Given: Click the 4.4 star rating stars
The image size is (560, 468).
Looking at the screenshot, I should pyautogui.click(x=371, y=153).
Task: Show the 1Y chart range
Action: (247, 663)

****

Return the entries above word for word.

Given: Click the 4.4 star rating stars
The image size is (560, 468).
Looking at the screenshot, I should pyautogui.click(x=371, y=153).
Task: Show the 1Y chart range
Action: (247, 663)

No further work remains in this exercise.